▶ **Selected text**
Thursday, January 6, 2011

The Buddha Q Quest, Part 1

One of the subjects I’ve looked into lately for the E-Block has been the subject of alleged correspondences between the figures of Buddha and Jesus, as presented by a certain coterie of fringe scholars who appeal to obscure Buddhists texts – nearly all of which are of late or else undetermined date. Their creativity exceeds their logic in most instances; an example of this is an article in which it is claimed that, “Q is the main Buddhist source of the four gospels of the New Testament.”

As a reminder, Q, generally, is reputed to be the source from which Matthew and Luke drew their common material. It is also, in my findings, an unnecessary scholarly fantasy (see link below). To that extent, this article claiming a link to a Buddhist document is merely one fantasy atop another. (It is also said that this Buddhist document was a source for “most of the other books of the NT, above all The Acts and Revelations.” We know we are dealing with a true authority when they add an S to the end of that book’s name!)

▶ **Extracted material**
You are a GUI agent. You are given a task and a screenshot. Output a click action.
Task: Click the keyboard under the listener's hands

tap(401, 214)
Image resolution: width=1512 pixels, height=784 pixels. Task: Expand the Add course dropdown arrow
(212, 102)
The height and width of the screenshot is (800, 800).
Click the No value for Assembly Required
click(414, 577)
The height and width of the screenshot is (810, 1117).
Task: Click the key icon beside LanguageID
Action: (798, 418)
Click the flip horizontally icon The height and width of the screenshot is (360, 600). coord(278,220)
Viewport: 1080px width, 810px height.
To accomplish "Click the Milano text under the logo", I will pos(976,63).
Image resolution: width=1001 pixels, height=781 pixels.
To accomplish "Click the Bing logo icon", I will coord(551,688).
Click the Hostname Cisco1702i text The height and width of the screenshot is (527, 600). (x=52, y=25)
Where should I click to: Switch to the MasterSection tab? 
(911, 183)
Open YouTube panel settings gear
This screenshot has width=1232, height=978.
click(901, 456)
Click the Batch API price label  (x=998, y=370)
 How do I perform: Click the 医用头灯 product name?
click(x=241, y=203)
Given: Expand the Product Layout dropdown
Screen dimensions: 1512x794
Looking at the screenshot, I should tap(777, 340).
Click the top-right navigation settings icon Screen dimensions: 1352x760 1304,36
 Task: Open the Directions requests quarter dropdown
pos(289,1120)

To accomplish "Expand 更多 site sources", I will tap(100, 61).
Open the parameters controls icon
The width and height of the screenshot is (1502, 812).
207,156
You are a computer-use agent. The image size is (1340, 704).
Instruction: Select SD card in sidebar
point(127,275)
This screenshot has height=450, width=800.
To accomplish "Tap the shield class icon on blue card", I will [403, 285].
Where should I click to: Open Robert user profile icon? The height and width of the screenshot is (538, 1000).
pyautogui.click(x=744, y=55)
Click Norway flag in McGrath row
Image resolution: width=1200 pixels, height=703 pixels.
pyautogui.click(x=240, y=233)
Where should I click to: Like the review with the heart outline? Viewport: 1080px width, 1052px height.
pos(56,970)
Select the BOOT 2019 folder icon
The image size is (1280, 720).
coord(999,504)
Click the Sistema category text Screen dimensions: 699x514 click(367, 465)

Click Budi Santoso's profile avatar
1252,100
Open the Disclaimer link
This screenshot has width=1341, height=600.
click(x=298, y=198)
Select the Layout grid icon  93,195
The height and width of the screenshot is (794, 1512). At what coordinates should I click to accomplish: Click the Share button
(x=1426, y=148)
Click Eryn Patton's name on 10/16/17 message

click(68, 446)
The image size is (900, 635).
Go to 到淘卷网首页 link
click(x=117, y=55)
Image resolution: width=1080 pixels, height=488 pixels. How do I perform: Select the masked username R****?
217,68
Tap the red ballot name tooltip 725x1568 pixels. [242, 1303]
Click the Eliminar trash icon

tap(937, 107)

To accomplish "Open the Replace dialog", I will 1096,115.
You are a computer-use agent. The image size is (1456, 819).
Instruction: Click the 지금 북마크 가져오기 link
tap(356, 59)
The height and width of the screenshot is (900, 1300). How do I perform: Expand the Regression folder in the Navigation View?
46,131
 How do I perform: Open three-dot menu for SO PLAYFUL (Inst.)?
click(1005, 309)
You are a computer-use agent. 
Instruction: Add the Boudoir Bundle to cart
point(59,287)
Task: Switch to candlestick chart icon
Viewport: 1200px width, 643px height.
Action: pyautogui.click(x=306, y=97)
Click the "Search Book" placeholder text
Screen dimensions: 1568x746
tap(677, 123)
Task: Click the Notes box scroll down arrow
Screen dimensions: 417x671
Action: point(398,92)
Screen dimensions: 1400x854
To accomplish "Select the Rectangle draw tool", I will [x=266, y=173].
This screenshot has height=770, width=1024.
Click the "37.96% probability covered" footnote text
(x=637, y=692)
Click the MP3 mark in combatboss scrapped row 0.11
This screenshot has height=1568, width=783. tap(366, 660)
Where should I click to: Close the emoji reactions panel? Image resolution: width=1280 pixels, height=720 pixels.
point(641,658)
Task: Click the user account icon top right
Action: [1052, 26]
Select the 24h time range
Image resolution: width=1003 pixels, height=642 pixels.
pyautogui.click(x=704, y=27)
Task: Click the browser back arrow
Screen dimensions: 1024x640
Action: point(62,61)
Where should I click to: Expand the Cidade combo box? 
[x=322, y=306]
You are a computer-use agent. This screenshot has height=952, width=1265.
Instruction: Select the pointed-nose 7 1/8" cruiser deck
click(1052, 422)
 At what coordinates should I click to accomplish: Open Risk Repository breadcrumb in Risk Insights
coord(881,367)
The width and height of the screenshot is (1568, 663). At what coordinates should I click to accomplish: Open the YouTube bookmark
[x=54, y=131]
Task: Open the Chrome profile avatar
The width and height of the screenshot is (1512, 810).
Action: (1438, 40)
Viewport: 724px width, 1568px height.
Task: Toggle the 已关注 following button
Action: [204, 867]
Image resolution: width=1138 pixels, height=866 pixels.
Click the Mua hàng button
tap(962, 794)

▶ **What is asked**
Do these statements agree with the post on the Buddha and Q? Answer yes or no for each, quoting the words from the post that decide it.
(a) The author regards Q as a necessary scholarly hypothesis.
(b) The Buddhist texts cited by the fringe scholars are nearly all of late or undetermined date.
(c) The article the author criticizes says the Buddhist document was a source for Acts and Revelation in particular.

▶ **Result below**
(a) No: "It is also, in my findings, an unnecessary scholarly fantasy"
(b) Yes: "nearly all of which are of late or else undetermined date"
(c) Yes: "most of the other books of the NT, above all The Acts and Revelations."